Raw sequence data, whether produced for the present study or procured from public databases, were processed in the identical manner as follows: Multi-sample fastqs were demultiplexed (Supplemental information for program details), and adaptor and primer sequences were removed using Cutadapt47. For each dataset, the resulting sequences were quality-filtered, error-corrected, chimera-cleared filtered, and datasets with pair-end reads were merged using DADA2 to generate Amplicon Sequence Variants (ASVs)48. Merged paired-end sequences were then trimmed to a length of 250 bp so that sequences could be combined with datasets that provided single-end 250 bp reads. ASVs were taxonomically assigned using the SILVA reference database (version 132)49, and the resulting ASV table, taxonomy table, and metadata were imported into Phyloseq50. ASVs assigned to chloroplast or mitochondrial sequences, or not assigned to either Bacteria or Archaea, were removed. To minimize the influence of low-abundance taxa on measures of alpha diversity, ASVs not reaching 0.5% relative abundance in at least two samples were also removed. Samples were rarefied to a depth of 10,000 reads to generate the final ASV table used in subsequent analyses. Abundance-filtered sequences were aligned with mafft51, and phylogenies generated with Fasttree52.
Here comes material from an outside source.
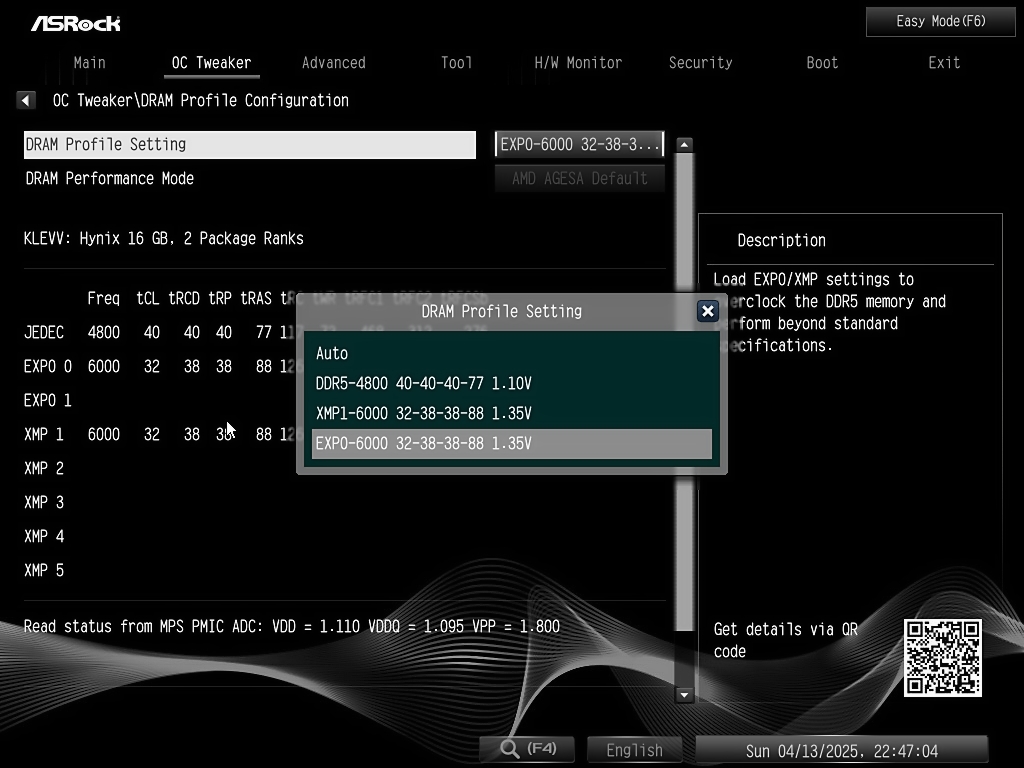Close the DRAM Profile Setting popup
The height and width of the screenshot is (768, 1024).
tap(708, 311)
Microbiome composition based on 16S ASVs

Microbial diversity estimates were calculated with several metrics, including Faith’s Phylogenetic diversity, number of ASVs, and Inverse Simpson, using the picante53 and Phyloseq50 R packages. We assessed whether sample groups exhibited significant differences in microbial diversity using Kruskal–Wallis and Dunn multiple comparisons tests with FDR corrected p-values in the PMCMR R package54. To evaluate how alpha-diversity patterns differ among bacterial phyla, we performed comparisons among the number of observed ASVs belonging to Firmicutes, Bacteroidetes, Proteobacteria, and Actinobacteria individually. To quantify differences in microbiome composition among samples, beta diversity was measured by Bray-Curtis and Jaccard dissimilarity indices, and by weighted and unweighted UniFrac distances. Compositional differences among samples were visualized through NMDS ordination. The relative influences of captivity status and host species were tested by PERMANOVA with 999 permutations and differences in the homogeneity of groups were tested using betadisper in the Vegan R package42.
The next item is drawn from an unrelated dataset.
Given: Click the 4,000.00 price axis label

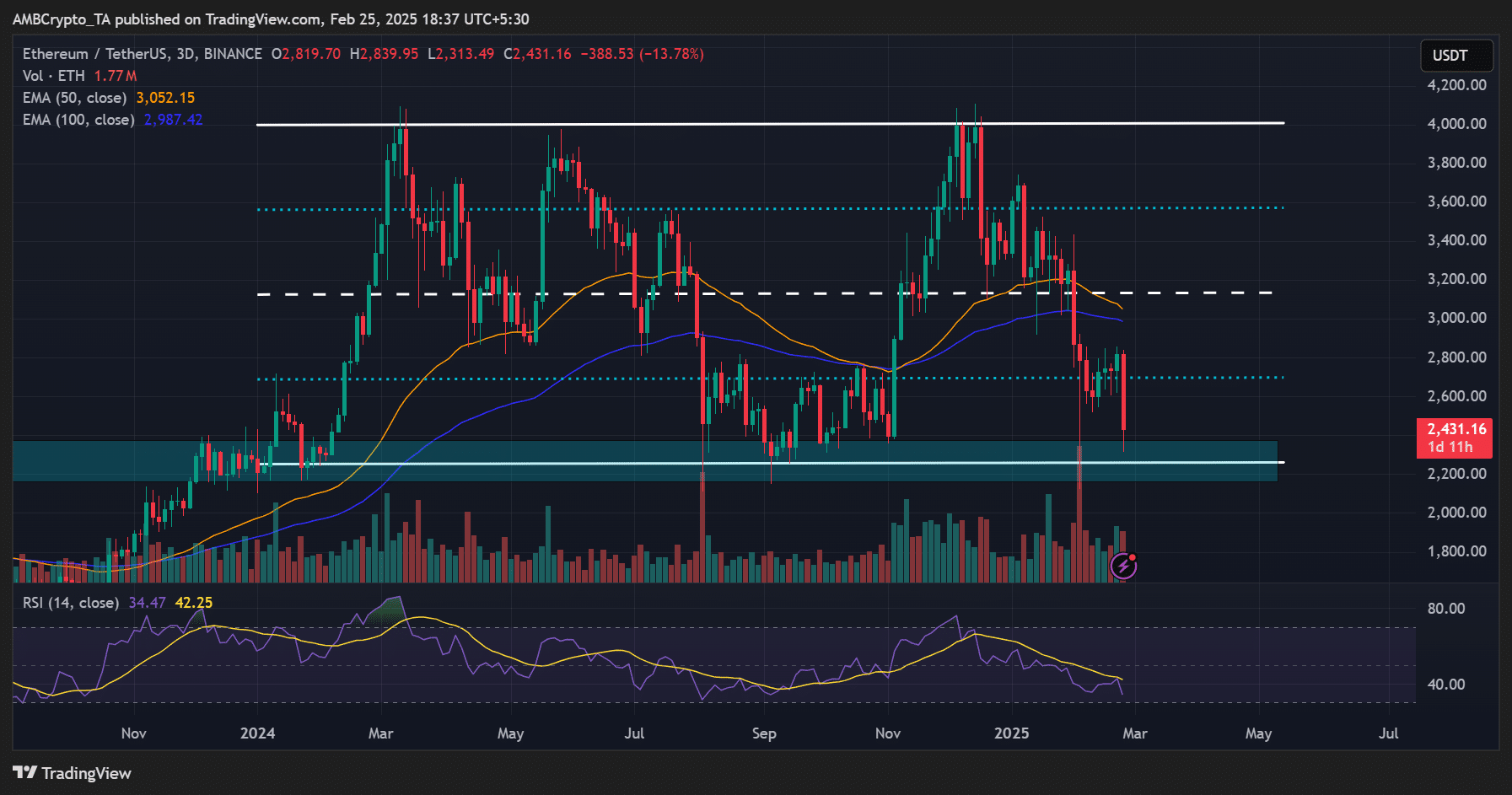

To further investigate trends observed in the NMDS ordination, we determined distances between group centroids by conducting pairwise PERMANOVAs among all possible combinations of the nine groups—wild bonobos, wild chimps, wild gorillas, captive bonobos, captive chimps, captive gorillas, captive orangutans, non-industrialized humans, and industrialized humans. To examine shifts in microbiome composition between wild and captive apes, differences in the relative abundances of microbial genera were assessed using two-sided Kruskal–Wallis and Dunn multiple comparisons tests with Bonferroni-corrected p-values that accounted for the number pairwise comparisons for each genus.

Host-species filtering by 16S ASVs

Whereas previous studies of captive apes typically cluster 16S amplicons into 97% OTUs, we analyzed individual 16S-ASVs to gain finer resolution of variant distribution. We determined whether ASVs in captive apes were unique to specific enclosures, zoos, or host species, or were shared across multiple host species and/or locations. We employed a multiple PERMANOVA to assess the relative influence of site, enclosure, host species, and dataset on Bray-Curtis distance between samples. We calculated the extent to which ASVs were shared between pairs of individuals according to their fraction of shared ASVs by Sørenson similarity. We tested which samples had higher fractions of shared ASVs (due either to recovery from the same host species or the same zoo) using a two-sided permutation t-test with Bonferroni-corrected p-values.

Defining host-restricted 16S-ASVs

Host-restricted ASVs are those that are exclusively observed in a single host species; but due to the potential for strain transmission between apes in captivity, our designation of host-restricted clades or ASVs considers only those confined to humans or to any one wild-ape species. ASVs found in multiple wild ape host species and/or humans were designated as “mixed-host”. ASVs not found in wild apes or humans but observed only in captive conspecifics were designated as “unique-to-captive”. We assessed the proportions of host-restricted, mixed-host, and unique-to-captive ASVs across host species and captivity status by averaging the relative abundances of ASVs across all individuals within a sample group.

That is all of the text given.